Era o ano de 1968, o carinho na família andava escasso. Por acaso, muito depois, foi descoberto que isso era o cotidiano e não um simples momento, um esquecimento, ou excesso de ocupação. Era negligência mesmo. Por falta de educação afetiva, por mero desconhecimento do que seja carinho ou pelo motivo que fosse. O fato é que as demonstrações de amor não aconteciam.
A mãe sempre precisando entregar mais uma trouxa de roupas para a patroa. O pai sempre com os pés muito cansados da caminhada do dia, em troca do sustento vital da família. O que tinha pra oferecer era a consciência do dever cumprido com integridade e a educação em valores que se perderiam no emaranhado das lutas diárias ou se consolidariam numa voluntária aceitação do certo porque é certo sem muitas perguntas.
O fato é que carinho não acontecia.
Boa noite, Cinderela! Princesa do Sílvio Santos à meia noite.

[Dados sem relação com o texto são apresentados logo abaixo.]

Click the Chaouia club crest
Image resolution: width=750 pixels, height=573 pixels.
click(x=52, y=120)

Acordar entre o casal que sabia beijar a testa e o rosto, acariciar os cabelos, calçar sandalhinhas de princesa e fingir que aquele elemento estranho em suas mãos era um brinquedo que precisa ser escondido de todos pra não se perder o carinho que era tão escasso. Aos 4 anos não se sabe ainda o que é certo e o que é errado. Espera-se que mamãe diga. Mas mamãe está ocupada! Espera-se que dindinha não finja que viu. Mas dindinha precisa fazer o café...
Eram semanas inteiras num brincar de casinha que preenchiam as manhãs. E as mãozinhas pequeninas aprenderam rápido o vai e vem que iria garantir mais um abraço, mais um afago, uma palavra doce e cedo constatou que sempre teria que lutar pra que o carinho viesse.

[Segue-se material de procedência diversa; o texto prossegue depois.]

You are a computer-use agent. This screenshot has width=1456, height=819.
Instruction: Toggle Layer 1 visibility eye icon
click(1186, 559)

Onde estava mamãe enquanto eu fazia bolinhos de areia pra dindinho marido?
Conversando com a vizinha ou armando um barraco pra vender segredos alheios?

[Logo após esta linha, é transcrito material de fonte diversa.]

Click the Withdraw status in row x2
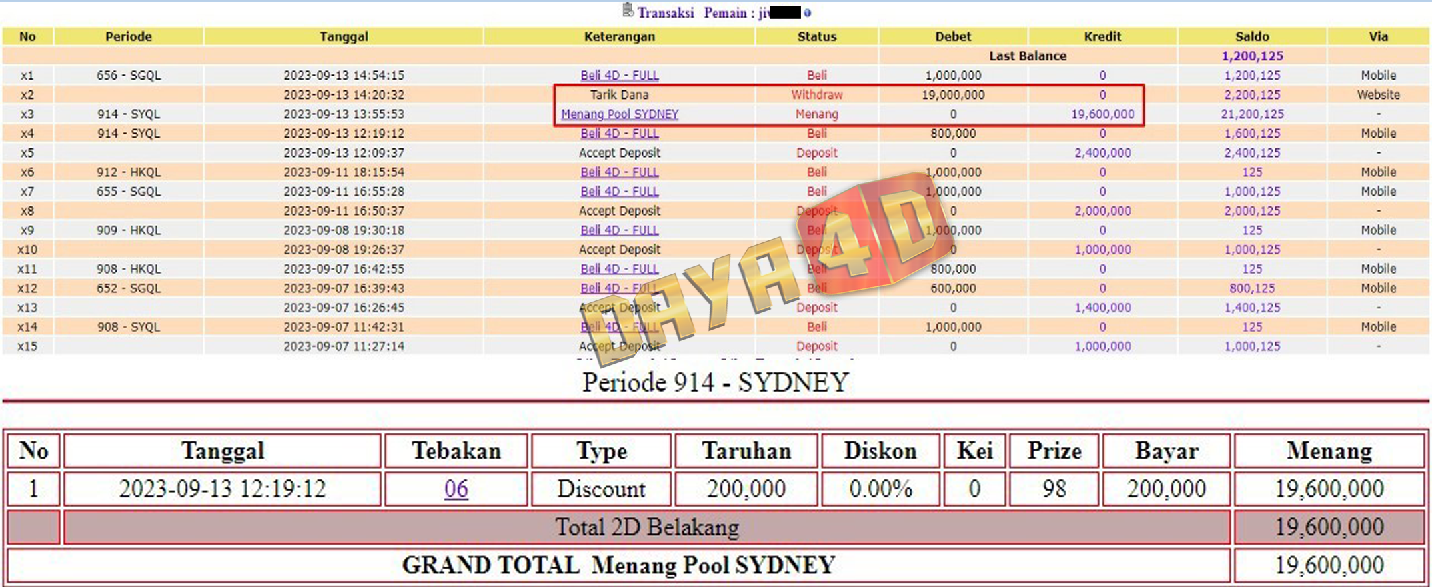This screenshot has height=587, width=1432. pos(816,95)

Meus olhos viram, minhas mãos tocaram e o meu coração chorou muitas vezes enquanto eu crescia, ardia dentro de mim esse segredo,como uma bomba querendo explodir.
Hoje, ouço as notícias sobre pedofilia e me entristeço.
As famílias não imaginam que o maior inimigo está por perto, marcando como uma tatuagem o coraçãozinho dos seus pequeninos.
A alma grita revoltada por justiça, o peito explode, as mãos tremem.
Onde está a mamãe que não ouve quando eu grito?
Meus olhos viram, meu coração sentiu!